THE REQUEST>
Write out every one of the following entries word for word, leaving each line unchanged.

STORED RECORDS>
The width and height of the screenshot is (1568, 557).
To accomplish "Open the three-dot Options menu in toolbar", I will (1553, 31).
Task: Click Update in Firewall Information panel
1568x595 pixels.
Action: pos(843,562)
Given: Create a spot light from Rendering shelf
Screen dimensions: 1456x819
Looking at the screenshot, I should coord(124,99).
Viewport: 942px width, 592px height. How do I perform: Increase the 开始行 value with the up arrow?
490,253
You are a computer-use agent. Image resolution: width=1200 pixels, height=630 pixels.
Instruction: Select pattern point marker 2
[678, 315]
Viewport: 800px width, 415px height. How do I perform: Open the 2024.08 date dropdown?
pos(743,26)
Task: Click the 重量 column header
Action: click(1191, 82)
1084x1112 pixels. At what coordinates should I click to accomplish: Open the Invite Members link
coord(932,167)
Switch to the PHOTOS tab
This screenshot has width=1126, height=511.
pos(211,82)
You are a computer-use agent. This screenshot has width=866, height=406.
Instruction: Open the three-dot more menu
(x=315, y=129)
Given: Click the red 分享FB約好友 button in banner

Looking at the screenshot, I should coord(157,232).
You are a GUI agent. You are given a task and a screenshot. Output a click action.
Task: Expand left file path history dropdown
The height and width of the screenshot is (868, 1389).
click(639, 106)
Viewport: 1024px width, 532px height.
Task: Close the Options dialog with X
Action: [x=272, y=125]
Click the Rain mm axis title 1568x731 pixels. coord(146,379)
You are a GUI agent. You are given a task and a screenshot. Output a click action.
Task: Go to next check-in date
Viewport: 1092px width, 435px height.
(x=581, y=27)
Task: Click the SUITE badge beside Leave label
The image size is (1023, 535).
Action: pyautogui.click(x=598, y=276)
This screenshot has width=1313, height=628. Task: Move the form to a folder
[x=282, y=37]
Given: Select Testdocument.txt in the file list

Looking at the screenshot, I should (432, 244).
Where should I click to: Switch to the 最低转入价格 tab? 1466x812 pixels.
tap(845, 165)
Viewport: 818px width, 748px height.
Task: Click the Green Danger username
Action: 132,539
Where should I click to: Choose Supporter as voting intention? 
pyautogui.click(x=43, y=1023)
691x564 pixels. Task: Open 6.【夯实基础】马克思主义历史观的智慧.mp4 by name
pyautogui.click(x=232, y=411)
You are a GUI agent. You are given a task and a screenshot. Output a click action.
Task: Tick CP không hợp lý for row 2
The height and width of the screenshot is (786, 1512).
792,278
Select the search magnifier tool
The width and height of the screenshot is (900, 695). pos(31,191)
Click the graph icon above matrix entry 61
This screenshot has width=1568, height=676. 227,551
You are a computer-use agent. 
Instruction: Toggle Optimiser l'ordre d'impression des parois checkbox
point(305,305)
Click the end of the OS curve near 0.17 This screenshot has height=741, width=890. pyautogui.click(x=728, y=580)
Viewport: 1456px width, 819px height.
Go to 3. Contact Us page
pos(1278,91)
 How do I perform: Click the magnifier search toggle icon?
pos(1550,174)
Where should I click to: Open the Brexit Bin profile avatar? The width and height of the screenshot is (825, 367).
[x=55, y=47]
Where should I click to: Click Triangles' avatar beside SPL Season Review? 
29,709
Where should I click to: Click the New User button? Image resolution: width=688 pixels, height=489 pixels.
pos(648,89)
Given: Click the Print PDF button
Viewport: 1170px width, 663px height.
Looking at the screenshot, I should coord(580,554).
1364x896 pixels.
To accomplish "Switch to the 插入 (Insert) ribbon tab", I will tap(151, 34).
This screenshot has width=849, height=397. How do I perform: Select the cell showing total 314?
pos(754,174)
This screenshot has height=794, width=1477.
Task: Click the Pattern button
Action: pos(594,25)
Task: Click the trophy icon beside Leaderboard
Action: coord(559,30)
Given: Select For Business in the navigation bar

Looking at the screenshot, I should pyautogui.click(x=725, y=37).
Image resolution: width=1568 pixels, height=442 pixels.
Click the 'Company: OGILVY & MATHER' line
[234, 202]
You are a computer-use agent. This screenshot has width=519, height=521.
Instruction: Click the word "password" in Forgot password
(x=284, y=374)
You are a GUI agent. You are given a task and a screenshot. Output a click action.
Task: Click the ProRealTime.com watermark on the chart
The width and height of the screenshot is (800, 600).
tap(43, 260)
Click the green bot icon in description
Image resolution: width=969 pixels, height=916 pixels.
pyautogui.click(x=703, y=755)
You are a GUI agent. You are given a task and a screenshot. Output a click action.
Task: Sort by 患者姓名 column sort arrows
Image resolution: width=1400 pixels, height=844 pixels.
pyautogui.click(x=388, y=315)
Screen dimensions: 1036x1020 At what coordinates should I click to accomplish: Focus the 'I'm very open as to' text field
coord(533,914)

TASK SOLUTION>
The width and height of the screenshot is (1568, 557).
To accomplish "Open the three-dot Options menu in toolbar", I will (1553, 31).
Task: Click Update in Firewall Information panel
1568x595 pixels.
Action: pos(843,562)
Given: Create a spot light from Rendering shelf
Screen dimensions: 1456x819
Looking at the screenshot, I should coord(124,99).
Viewport: 942px width, 592px height. How do I perform: Increase the 开始行 value with the up arrow?
490,253
You are a computer-use agent. Image resolution: width=1200 pixels, height=630 pixels.
Instruction: Select pattern point marker 2
[678, 315]
Viewport: 800px width, 415px height. How do I perform: Open the 2024.08 date dropdown?
pos(743,26)
Task: Click the 重量 column header
Action: click(1191, 82)
1084x1112 pixels. At what coordinates should I click to accomplish: Open the Invite Members link
coord(932,167)
Switch to the PHOTOS tab
This screenshot has width=1126, height=511.
pos(211,82)
You are a computer-use agent. This screenshot has width=866, height=406.
Instruction: Open the three-dot more menu
(x=315, y=129)
Given: Click the red 分享FB約好友 button in banner

Looking at the screenshot, I should coord(157,232).
You are a GUI agent. You are given a task and a screenshot. Output a click action.
Task: Expand left file path history dropdown
The height and width of the screenshot is (868, 1389).
click(639, 106)
Viewport: 1024px width, 532px height.
Task: Close the Options dialog with X
Action: [x=272, y=125]
Click the Rain mm axis title 1568x731 pixels. coord(146,379)
You are a GUI agent. You are given a task and a screenshot. Output a click action.
Task: Go to next check-in date
Viewport: 1092px width, 435px height.
(x=581, y=27)
Task: Click the SUITE badge beside Leave label
The image size is (1023, 535).
Action: pyautogui.click(x=598, y=276)
This screenshot has width=1313, height=628. Task: Move the form to a folder
[x=282, y=37]
Given: Select Testdocument.txt in the file list

Looking at the screenshot, I should (432, 244).
Where should I click to: Switch to the 最低转入价格 tab? 1466x812 pixels.
tap(845, 165)
Viewport: 818px width, 748px height.
Task: Click the Green Danger username
Action: 132,539
Where should I click to: Choose Supporter as voting intention? 
pyautogui.click(x=43, y=1023)
691x564 pixels. Task: Open 6.【夯实基础】马克思主义历史观的智慧.mp4 by name
pyautogui.click(x=232, y=411)
You are a GUI agent. You are given a task and a screenshot. Output a click action.
Task: Tick CP không hợp lý for row 2
The height and width of the screenshot is (786, 1512).
792,278
Select the search magnifier tool
The width and height of the screenshot is (900, 695). pos(31,191)
Click the graph icon above matrix entry 61
This screenshot has width=1568, height=676. 227,551
You are a computer-use agent. 
Instruction: Toggle Optimiser l'ordre d'impression des parois checkbox
point(305,305)
Click the end of the OS curve near 0.17 This screenshot has height=741, width=890. pyautogui.click(x=728, y=580)
Viewport: 1456px width, 819px height.
Go to 3. Contact Us page
pos(1278,91)
 How do I perform: Click the magnifier search toggle icon?
pos(1550,174)
Where should I click to: Open the Brexit Bin profile avatar? The width and height of the screenshot is (825, 367).
[x=55, y=47]
Where should I click to: Click Triangles' avatar beside SPL Season Review? 
29,709
Where should I click to: Click the New User button? Image resolution: width=688 pixels, height=489 pixels.
pos(648,89)
Given: Click the Print PDF button
Viewport: 1170px width, 663px height.
Looking at the screenshot, I should coord(580,554).
1364x896 pixels.
To accomplish "Switch to the 插入 (Insert) ribbon tab", I will tap(151, 34).
This screenshot has width=849, height=397. How do I perform: Select the cell showing total 314?
pos(754,174)
This screenshot has height=794, width=1477.
Task: Click the Pattern button
Action: pos(594,25)
Task: Click the trophy icon beside Leaderboard
Action: coord(559,30)
Given: Select For Business in the navigation bar

Looking at the screenshot, I should pyautogui.click(x=725, y=37).
Image resolution: width=1568 pixels, height=442 pixels.
Click the 'Company: OGILVY & MATHER' line
[234, 202]
You are a computer-use agent. This screenshot has width=519, height=521.
Instruction: Click the word "password" in Forgot password
(x=284, y=374)
You are a GUI agent. You are given a task and a screenshot. Output a click action.
Task: Click the ProRealTime.com watermark on the chart
The width and height of the screenshot is (800, 600).
tap(43, 260)
Click the green bot icon in description
Image resolution: width=969 pixels, height=916 pixels.
pyautogui.click(x=703, y=755)
You are a GUI agent. You are given a task and a screenshot. Output a click action.
Task: Sort by 患者姓名 column sort arrows
Image resolution: width=1400 pixels, height=844 pixels.
pyautogui.click(x=388, y=315)
Screen dimensions: 1036x1020 At what coordinates should I click to accomplish: Focus the 'I'm very open as to' text field
coord(533,914)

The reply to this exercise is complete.